A pantomime villain for anti-corruption campaigners, Luzhkov would make a strange bedfellow for those who blame unscrupulous officials for most of their woes. But he would be a powerful backer, and defender spokesman Margulev confirmed that the movement hopes for some sympathy inside city hall. “We’ve got a potential ally in city authorities, though I have to emphasize the word ‘potential,’ and we haven’t received any concrete support yet,” he said.

An ill tempered fight

Support from City Hall would be all the more valuable given the pressure deployed by the movement’s opponents. Yesterday’s gathering was calm and the police presence light, but the campaign has often encountered casual brutality. After a rally at the same place on August 7, three forest defenders were attacked and one had his skull fractured by about 15 young men dressed as football fans. And before the protestors were evicted from their camp in the woods in July, they were menaced by a number of thugs in white T-shirts.
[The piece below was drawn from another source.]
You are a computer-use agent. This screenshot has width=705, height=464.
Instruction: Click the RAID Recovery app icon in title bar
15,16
The “men in white” are still unidentified – Chirikova says she has “no idea” who they were. However, several activists who were at the camp said they knew from posts on Internet forums that far-right football hooligans who follow the Moscow club Spartak were amongst them. The suggestive link with the attack on August 7 is tenuous, however. Georgy, one of the activists who was beaten up last Saturday, said “it’s likely they knew lots of AntiFa activists would be at the rally, and they were lying in wait for them. They have such a tactic,” he said, referring to the anti-fascist movement that often clashes with the far right and has allied itself with the Khimki cause.
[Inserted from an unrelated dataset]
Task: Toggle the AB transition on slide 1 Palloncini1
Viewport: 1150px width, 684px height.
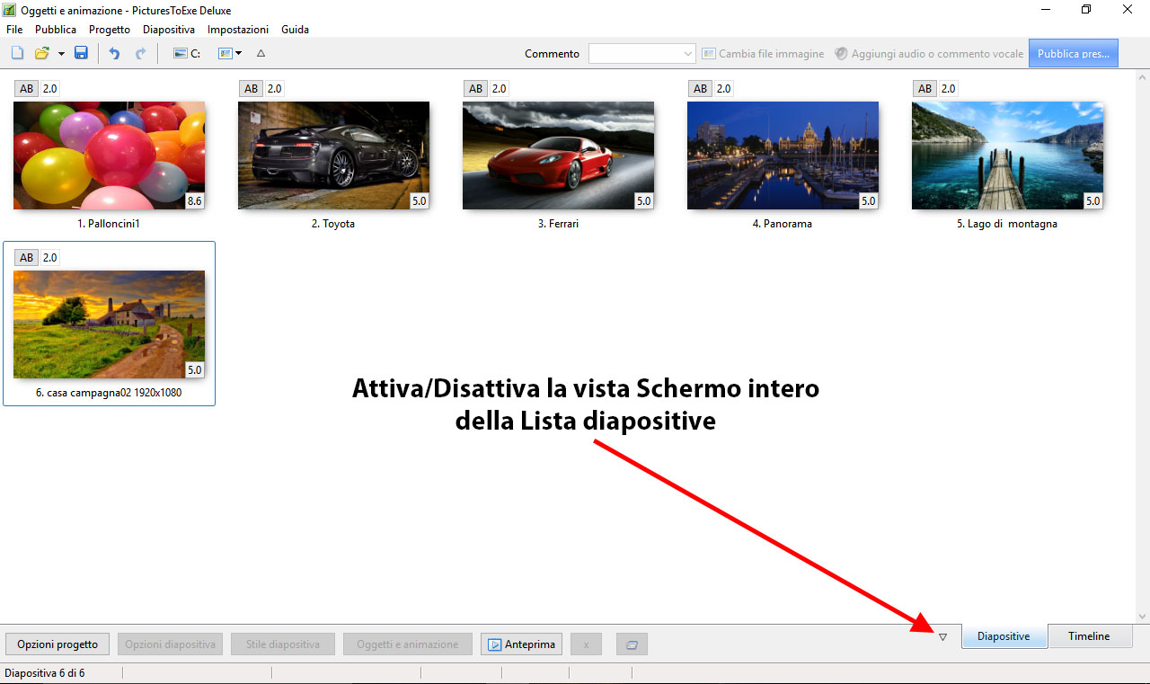Action: pyautogui.click(x=25, y=88)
Meanwhile, Moscow Region police investigating the July 28 riot attack on Khimki town hall by dozens of people have taken an unusually heavy-handed approach in their search for suspects. On August 4 they “detained” Chirikova after a press conference by unceremoniously seizing her and bundling her into an unmarked car to interrogate her about the incident (speaking yesterday she seemed unbowed. “I saw 20 cops and I thought they must be for bin Laden or somebody. But they were for me!” she joked).

If intimidation of public activists and casual police brutality were not enough, the case has also spawned an assault on press freedom. In their search for leads into the attack on the Town Hall police have been pressuring journalists to surrender their sources, turning up at the home of the reporter Grigory Tumanov late at night, questioning a Kommersant FM radio reporter, and even showing up at the editorial officers of the Kommersant daily to demand the E-mail address of a suspect. The indignant paper promptly published a front page story about the incident and quoted its chief lawyer describing the revealing of sources as illegal (on August 8 Novaya Gazeta journalist Alexander Litoi was hauled off a train on his way back from holiday in Sevastopol and, like Chirikova, was reportedly bundled into an “unmarked black Mercedes,” though apparently with a little more respect – he told Kommersant that the men who detained him were “polite and correct, and even helped get my things off the train”).